Un bus de l'ONG Amnesty International. — Kriz Krystof/AP/SIPA

Elle encourt jusqu’à cinq ans de prison. Une responsable d’Amnesty International, en charge d’une mission d’observation à la frontière franco-italienne, est poursuivie pour avoir aidé des migrants en situation irrégulière, a annoncé ce vendredi l’ONG.

Dans un communiqué publié conjointement avec l’Association nationale d’assistance aux frontières pour les étrangers (Anafé), Amnesty précise qu’il lui est reproché d’avoir, le 28 juillet dernier, « facilité l’entrée de deux mineurs en situation irrégulière (…), en ayant pris en charge et convoyé pédestrement ces deux mineurs du poste frontière côté Italie au poste frontière côté France ».
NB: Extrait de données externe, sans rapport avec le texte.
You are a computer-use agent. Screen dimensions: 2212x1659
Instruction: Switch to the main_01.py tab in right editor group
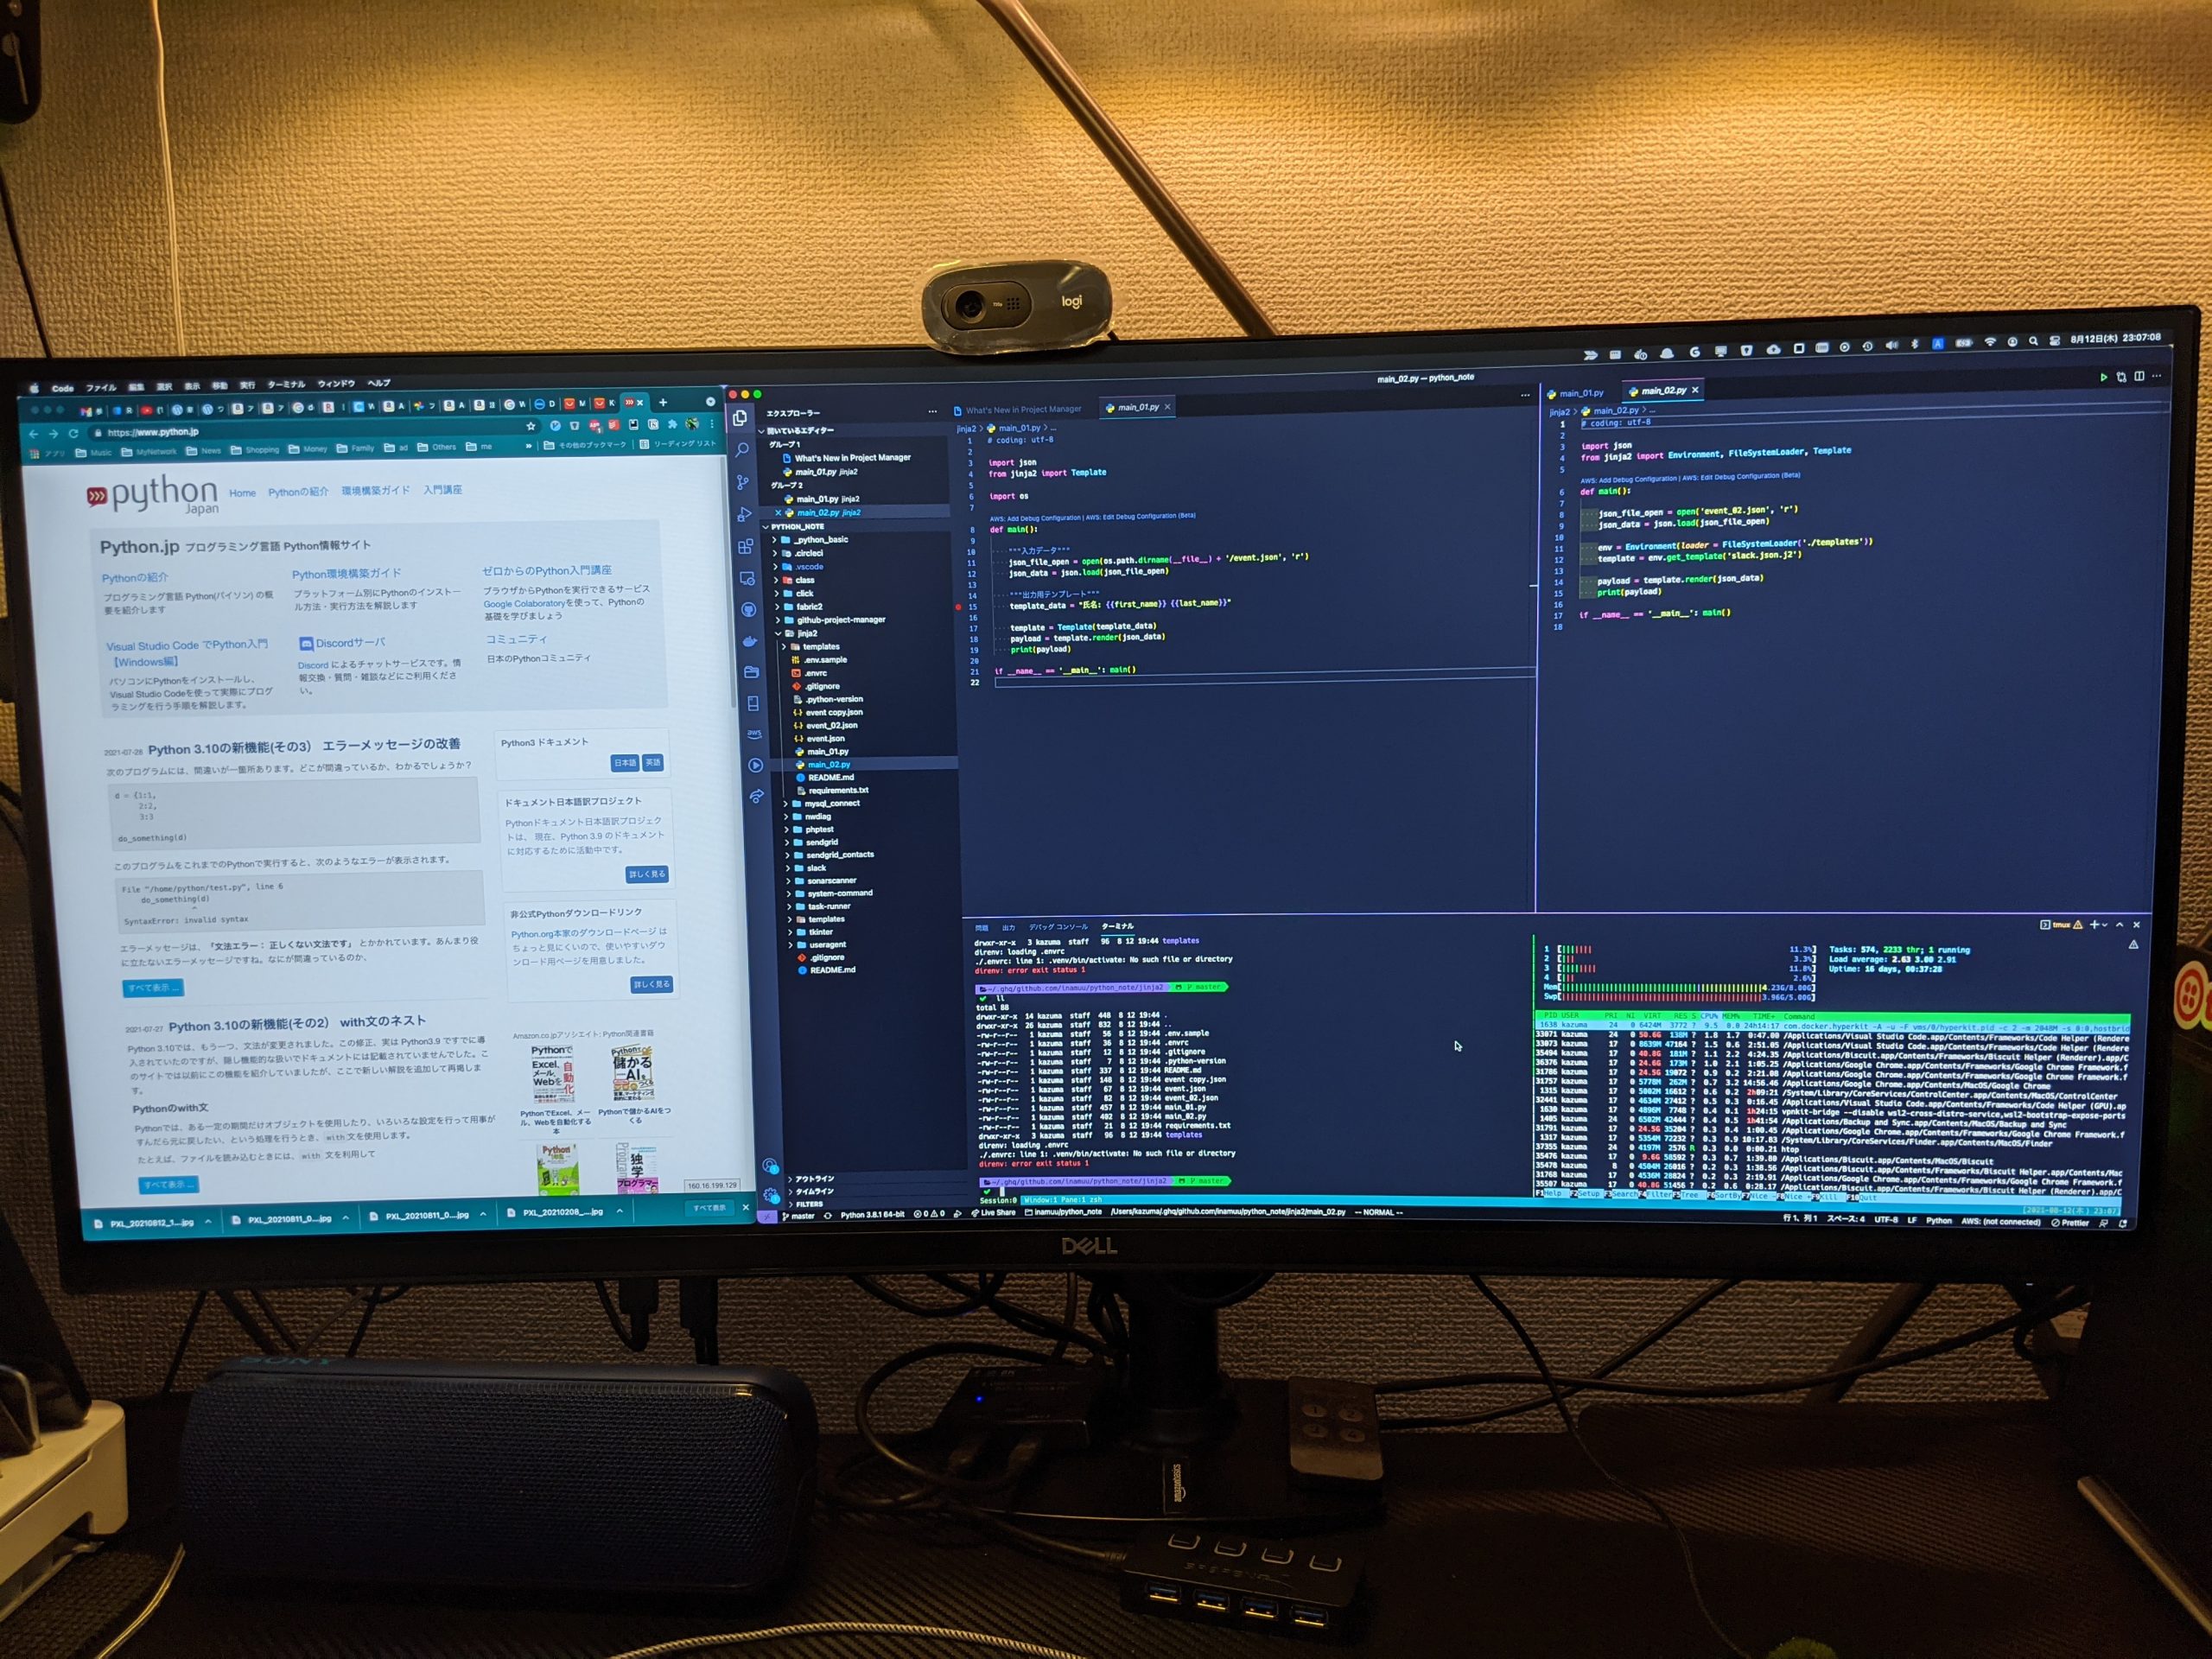point(1576,393)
Elle risque jusqu’à cinq ans d’emprisonnement et 30 000 euros d’amende

Elle doit pour ces faits être jugée devant le tribunal correctionnel de Nice le 8 janvier prochain. Elle risque jusqu’à cinq ans d’emprisonnement et 30 000 euros d’amende.

Selon ces organisations, la responsable mise en cause, Martine Landry, était « munie des documents attestant de leur demande de prise en charge par l’Aide sociale à l’enfance (ASE) ». Toujours selon Amnesty International et l’Anafé, « les deux mineurs, tous deux âgés de 15 ans et d’origine guinéenne, ont par la suite été pris en charge par l’ASE ».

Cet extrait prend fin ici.